Talk about an overload of kindness. These people didn’t have to do any of that. But those aren’t the acts of kindness that make me remember this particular memory.

During the briefing, Peggy tells me that the day should be pretty easy, unless I see her running and screaming for an EMT. I was hoping it would be a smooth day and I could get paid just watching the races with my VIP treatment. Then, she asked me if I’ve ever driven a stick shift ATV. I kind of knew how to drive one, my friend and I drove a stick shift ATV one weekend in high school and I did alright. I let her know my experience and she seemed excited. I guess most EMTs who came through there didn’t know how to drive one, which makes a lot of sense. Peggy said that the EMTs get their own ATV so we can ride out to downed racers on the course.

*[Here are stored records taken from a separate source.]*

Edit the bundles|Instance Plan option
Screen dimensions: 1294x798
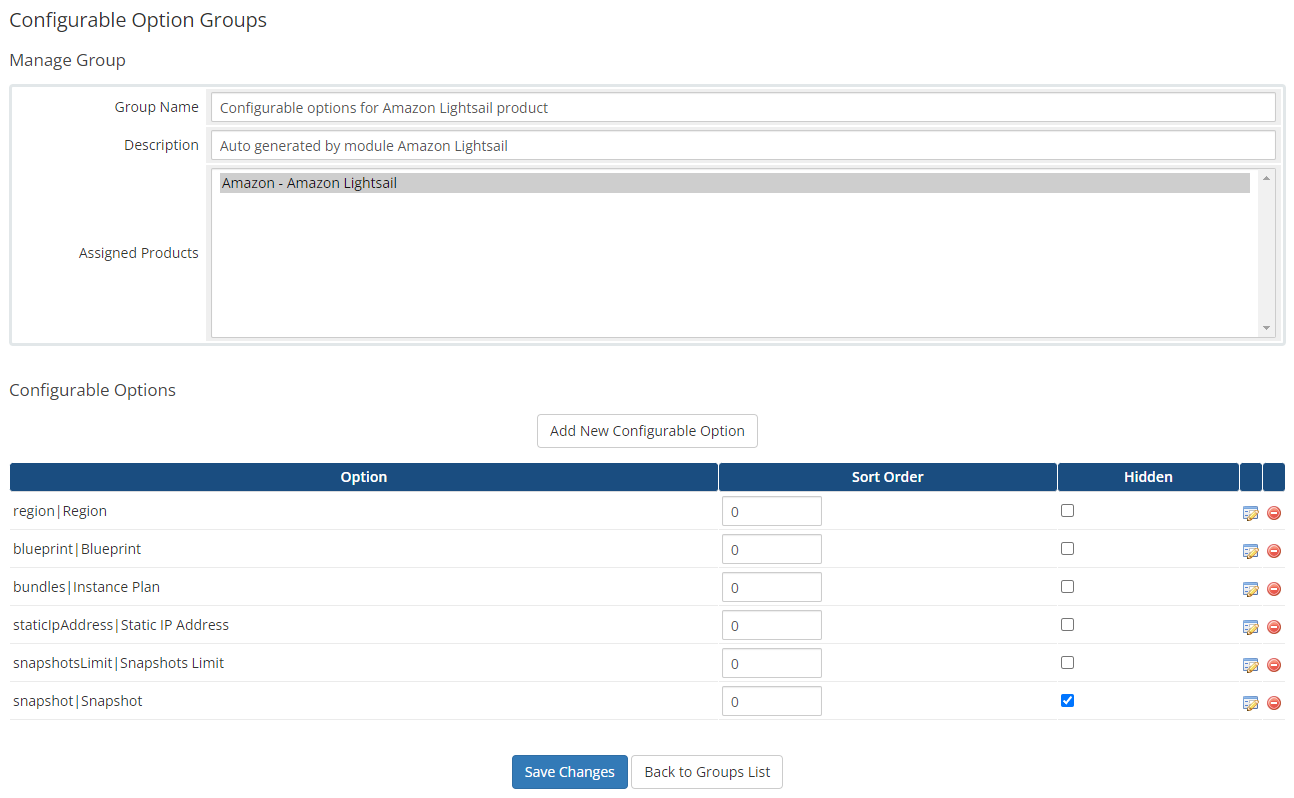(1250, 588)
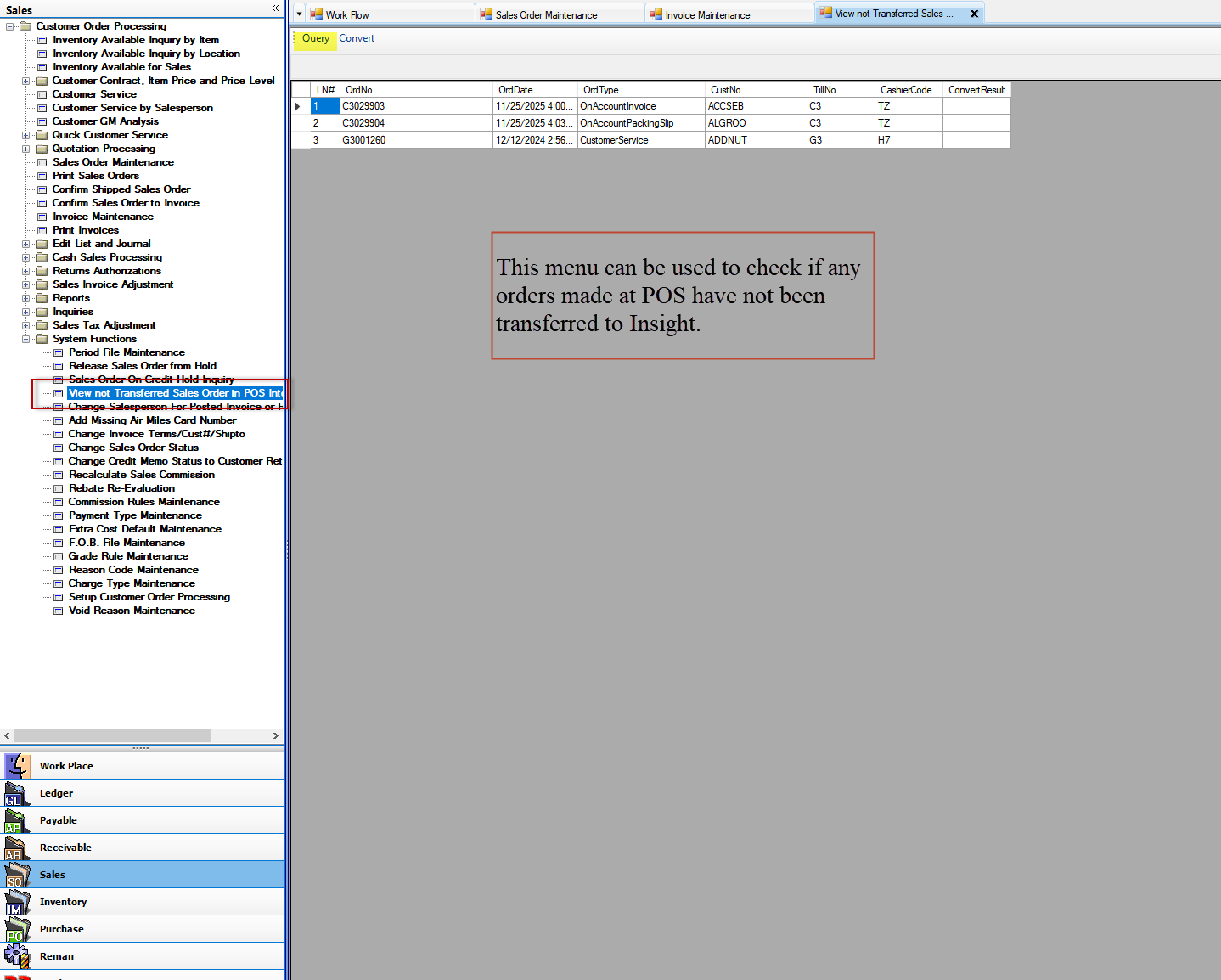Viewport: 1221px width, 980px height.
Task: Expand the Cash Sales Processing folder
Action: 25,257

For the first few hours the day was relaxed as I could wish for, I have never been to a racetrack like this so I had a good time watching the races and recording the racers start their vehicles. There was a point when I honestly forgot I was the EMT on duty, but then I see her.

Peggy running full speed towards me, screaming “I NEED AN EMT!” My little fantasy shatters and I suddenly remember, “I’m at work. Someone needs help.” I instantly start recalling potential injuries and treatments, grab my bag, and hoped on the ATV. Turning the key took a couple tries, but I got the ATV started and drove it over to the cash site. Not gonna lie, I felt like a real badass riding the ATV with my BLS bag going to help someone.

The patient ended up being a man in his mid-fifties who broke his collarbone. I handled that situation and after I send him to the hospital, I had to go back to the racetrack to bring my ATV back to the starting line where I was originally posted.

I hopped the fence of the racetrack, got back on the ATV, but this time I couldn’t get it to start.

I kept turning the key in the ignition and after a few tries, it broke in the ignition!

This ATV was not going anywhere. It was in the middle of racetrack and I had to get it out of the way for the next race. I really didn’t want to be the reason why we fall behind schedule. So I got behind the ATV and started pushing. This thing was heavy and I had to push it up a few hills to get it back to the starting line. I got it up the first one, but the second one was another story.

I’m halfway up the second hill and my arms give in, the ATV starts sliding back down, and I’m facing the reality that I’m going to have to work even harder to make this happen. At this point, I’m extremely embarrassed. I’m in the center of the arena and everyone is watching me having a really tough time. I remember wishing I could just be relieved of this problem.

Suddenly, some guy jumps the fence and rushes to help me push the ATV up. Both of us together get it over the hill and back to the starting line. As we were pushing, we exchange glances and I could tell he saw the appreciation in my eyes. I would not have been able to do that without him, and he knew that.

That man was kind. He saw me struggle, and he would not let me needlessly struggle alone. He lent a hand not to demonstrate power or moral superiority, he lend it because he was kind and reflecting back on that reminds me that strangers can be kind if we let them. Perhaps strangers have to capacity to act as the saving hand of God if they are called. People may not typically voluntarily push themselves to reach demanding and difficult standards, but sometimes they do, and when they do we ought to pause and reflect at the awe of the miracle this person chose to create.

The terrible part of all of this is that it didn’t take place long before I found the prompt list. This guy saved my ass and chose to create a miracle right before my eyes, but I could not see it because of my bias and unfounded belief that people didn’t have it in them to be kind.

The world I know is bigger than the world I can see. Intellectually, I know the world is more than what I can perceive, but it is truly breathtaking to see it actualized in my life.